◆ AUFGABEN ◆
• A. Wie lässt sich der Absatz im Dokument, der mit „Bis zu vier Seilbahnstrecken“ beginnt, kürzer fassen, ohne seine wesentlichen Fakten zu verlieren?
• B. Schreiben Sie aus dem Dokument die Stelle ab, die mit „Die Vorzeichen für“ einsetzt und sich bis einschließlich „Lösung für möglich.“ erstreckt.

──────── DOKUMENT

Die Vorzeichen für das Projekt einer Seilbahn in Stuttgart haben sich eher verbessert: Gutachter halten eine vernünftige Strecke im Raum Vaihingen für möglich. Foto: dpa/Britta Pedersen

Bis zu vier Seilbahnstrecken in Stuttgart werden auf ihre Machbarkeit geprüft. Das Zwischenergebnis für das Projekt in Stuttgarts Filderbezirken Vaihingen und Möhringen verzückt manche Stadträte geradezu. Auch die Experten halten eine attraktive Lösung für möglich.

────────────────
──────── AUFLISTUNG

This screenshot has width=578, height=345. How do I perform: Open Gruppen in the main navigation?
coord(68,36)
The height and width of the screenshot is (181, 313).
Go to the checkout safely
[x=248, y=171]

────────────────
──────── AUFLISTUNG

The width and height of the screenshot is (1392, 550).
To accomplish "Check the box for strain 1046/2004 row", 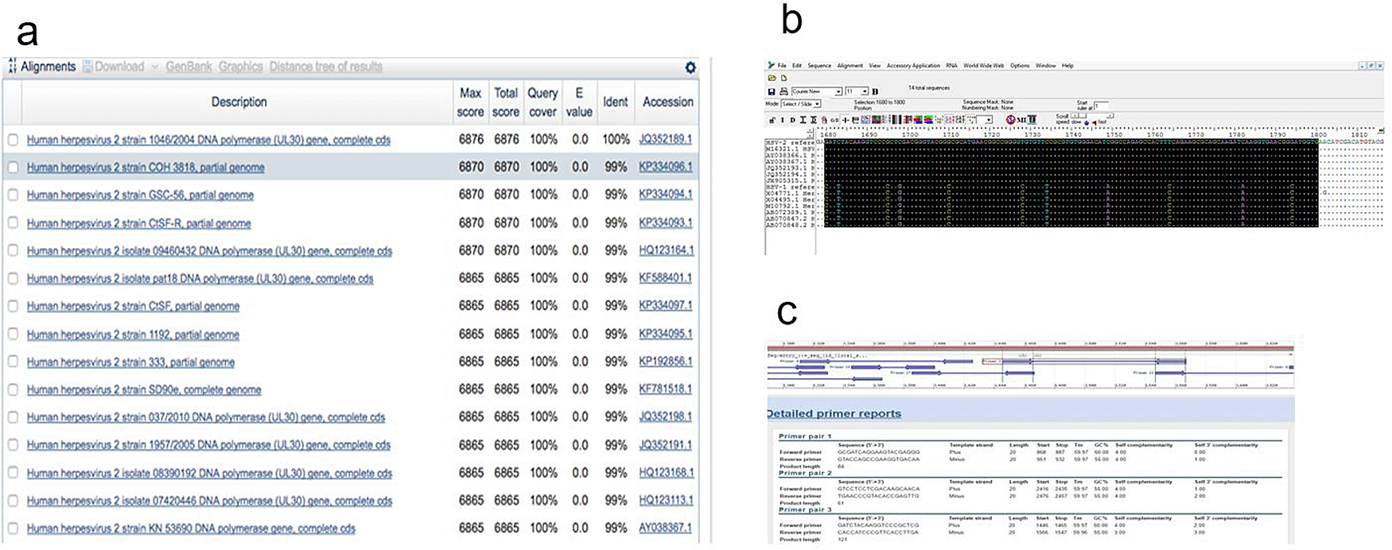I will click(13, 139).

────────────────
──────── AUFLISTUNG

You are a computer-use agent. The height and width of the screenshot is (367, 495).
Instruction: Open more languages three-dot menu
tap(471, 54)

────────────────

◆ LÖSUNGEN DER AUFGABEN ◆
• A. In Stuttgart wird die Machbarkeit von bis zu vier Seilbahnstrecken geprüft. Das Zwischenergebnis für die Filderbezirke Vaihingen und Möhringen begeistert manche Stadträte, und auch Experten halten eine attraktive Lösung für möglich.

• B.
Die Vorzeichen für das Projekt einer Seilbahn in Stuttgart haben sich eher verbessert: Gutachter halten eine vernünftige Strecke im Raum Vaihingen für möglich. Foto: dpa/Britta Pedersen

Bis zu vier Seilbahnstrecken in Stuttgart werden auf ihre Machbarkeit geprüft. Das Zwischenergebnis für das Projekt in Stuttgarts Filderbezirken Vaihingen und Möhringen verzückt manche Stadträte geradezu. Auch die Experten halten eine attraktive Lösung für möglich.